>>>

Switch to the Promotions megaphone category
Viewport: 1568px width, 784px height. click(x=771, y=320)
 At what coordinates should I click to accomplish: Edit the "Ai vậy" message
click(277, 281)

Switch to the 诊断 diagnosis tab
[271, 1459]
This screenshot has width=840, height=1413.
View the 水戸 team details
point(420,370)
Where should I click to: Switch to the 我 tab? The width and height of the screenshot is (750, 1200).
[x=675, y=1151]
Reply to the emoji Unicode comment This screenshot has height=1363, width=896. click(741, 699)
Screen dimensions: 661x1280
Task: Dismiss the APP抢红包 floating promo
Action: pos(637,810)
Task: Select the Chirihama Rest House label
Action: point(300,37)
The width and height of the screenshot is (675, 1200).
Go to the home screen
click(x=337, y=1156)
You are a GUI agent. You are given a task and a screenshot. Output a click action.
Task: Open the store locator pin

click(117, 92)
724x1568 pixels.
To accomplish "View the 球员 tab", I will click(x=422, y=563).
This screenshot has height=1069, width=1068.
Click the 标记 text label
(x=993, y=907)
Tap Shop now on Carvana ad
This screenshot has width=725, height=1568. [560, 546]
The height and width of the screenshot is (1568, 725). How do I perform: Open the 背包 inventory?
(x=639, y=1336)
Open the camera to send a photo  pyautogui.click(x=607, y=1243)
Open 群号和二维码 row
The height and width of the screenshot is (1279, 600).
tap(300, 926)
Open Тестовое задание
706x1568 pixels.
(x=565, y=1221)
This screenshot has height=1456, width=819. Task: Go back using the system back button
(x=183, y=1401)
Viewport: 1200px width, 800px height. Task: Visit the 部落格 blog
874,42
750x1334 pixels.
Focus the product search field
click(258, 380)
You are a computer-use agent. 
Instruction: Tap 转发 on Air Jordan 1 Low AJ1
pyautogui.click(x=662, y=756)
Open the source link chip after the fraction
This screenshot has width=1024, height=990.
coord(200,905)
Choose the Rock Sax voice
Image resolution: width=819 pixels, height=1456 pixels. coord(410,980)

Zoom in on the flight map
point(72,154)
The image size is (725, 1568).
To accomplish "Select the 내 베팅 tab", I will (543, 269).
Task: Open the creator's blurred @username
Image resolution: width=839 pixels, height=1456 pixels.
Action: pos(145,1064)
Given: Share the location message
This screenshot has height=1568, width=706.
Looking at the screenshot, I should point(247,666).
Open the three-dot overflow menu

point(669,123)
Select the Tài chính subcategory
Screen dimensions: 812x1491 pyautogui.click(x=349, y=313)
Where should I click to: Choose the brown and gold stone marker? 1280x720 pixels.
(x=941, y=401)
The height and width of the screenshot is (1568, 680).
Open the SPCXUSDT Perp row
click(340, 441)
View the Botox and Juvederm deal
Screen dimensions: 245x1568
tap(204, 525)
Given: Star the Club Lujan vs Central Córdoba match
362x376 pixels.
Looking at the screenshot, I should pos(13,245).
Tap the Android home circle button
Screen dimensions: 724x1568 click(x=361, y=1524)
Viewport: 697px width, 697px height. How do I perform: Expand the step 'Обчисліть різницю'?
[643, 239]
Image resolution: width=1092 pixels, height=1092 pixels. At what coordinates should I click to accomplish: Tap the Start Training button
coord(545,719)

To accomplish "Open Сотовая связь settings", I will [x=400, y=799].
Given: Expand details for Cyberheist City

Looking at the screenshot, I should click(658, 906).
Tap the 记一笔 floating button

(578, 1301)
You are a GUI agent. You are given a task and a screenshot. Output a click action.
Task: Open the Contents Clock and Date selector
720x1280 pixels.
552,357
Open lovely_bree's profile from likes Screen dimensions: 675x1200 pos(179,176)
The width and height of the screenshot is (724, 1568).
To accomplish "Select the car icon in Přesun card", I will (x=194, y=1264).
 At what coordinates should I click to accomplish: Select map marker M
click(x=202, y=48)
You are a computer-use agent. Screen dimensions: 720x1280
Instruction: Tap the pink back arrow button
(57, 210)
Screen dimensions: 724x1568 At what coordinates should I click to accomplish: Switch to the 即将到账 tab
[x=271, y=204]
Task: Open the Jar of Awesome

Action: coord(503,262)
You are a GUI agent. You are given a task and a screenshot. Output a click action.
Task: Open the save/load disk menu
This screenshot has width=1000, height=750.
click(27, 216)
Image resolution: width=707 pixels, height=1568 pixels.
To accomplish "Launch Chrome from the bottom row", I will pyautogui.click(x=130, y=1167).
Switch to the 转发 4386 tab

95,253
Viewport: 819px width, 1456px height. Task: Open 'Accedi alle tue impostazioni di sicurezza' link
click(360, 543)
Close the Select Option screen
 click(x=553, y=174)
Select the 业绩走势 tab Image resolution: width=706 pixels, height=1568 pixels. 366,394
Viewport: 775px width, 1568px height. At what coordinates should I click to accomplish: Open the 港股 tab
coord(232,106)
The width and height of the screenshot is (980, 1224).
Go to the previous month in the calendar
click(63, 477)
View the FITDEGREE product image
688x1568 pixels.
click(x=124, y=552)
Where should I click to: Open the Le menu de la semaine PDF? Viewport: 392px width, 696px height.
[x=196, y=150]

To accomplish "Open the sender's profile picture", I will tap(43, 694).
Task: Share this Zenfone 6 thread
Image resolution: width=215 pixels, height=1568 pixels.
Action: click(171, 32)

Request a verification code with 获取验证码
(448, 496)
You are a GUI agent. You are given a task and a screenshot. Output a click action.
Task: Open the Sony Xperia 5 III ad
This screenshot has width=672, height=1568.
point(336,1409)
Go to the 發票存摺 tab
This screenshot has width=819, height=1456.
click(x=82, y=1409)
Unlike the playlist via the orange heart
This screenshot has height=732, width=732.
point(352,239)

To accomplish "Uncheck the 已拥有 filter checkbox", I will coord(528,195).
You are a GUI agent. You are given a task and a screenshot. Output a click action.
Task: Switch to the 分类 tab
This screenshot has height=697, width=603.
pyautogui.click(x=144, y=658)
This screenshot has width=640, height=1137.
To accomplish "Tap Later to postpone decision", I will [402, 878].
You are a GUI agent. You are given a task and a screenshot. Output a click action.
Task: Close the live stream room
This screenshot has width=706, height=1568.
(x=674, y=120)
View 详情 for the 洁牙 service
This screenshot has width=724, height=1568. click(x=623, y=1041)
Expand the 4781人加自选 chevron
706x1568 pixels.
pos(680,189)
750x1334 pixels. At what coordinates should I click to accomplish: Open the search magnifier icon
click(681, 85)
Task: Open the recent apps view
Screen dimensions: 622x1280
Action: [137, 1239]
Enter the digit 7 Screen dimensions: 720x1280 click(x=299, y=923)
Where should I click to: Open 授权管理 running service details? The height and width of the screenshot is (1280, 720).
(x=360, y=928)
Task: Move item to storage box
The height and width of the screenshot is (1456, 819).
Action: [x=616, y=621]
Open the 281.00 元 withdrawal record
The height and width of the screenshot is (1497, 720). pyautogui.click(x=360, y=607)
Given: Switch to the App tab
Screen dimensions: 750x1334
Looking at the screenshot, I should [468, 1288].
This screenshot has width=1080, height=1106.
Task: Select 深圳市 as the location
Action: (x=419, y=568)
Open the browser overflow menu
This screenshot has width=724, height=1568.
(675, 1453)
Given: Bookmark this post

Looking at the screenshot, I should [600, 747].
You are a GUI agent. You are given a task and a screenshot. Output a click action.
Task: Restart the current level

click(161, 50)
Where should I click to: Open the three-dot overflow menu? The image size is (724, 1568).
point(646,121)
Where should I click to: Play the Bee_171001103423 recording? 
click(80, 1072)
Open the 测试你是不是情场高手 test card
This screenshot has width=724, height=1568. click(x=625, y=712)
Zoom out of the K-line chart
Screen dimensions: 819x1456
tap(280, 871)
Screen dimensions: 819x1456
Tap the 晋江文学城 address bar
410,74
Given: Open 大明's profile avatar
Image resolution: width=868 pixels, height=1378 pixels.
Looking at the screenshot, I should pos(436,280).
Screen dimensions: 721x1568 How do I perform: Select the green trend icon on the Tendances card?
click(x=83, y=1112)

<<<

**What needs to be done:**
Please list each line from the entries above that contains the string "back".

**Result for this task:**
This screenshot has height=1456, width=819. Task: Go back using the system back button
Instruction: Tap the pink back arrow button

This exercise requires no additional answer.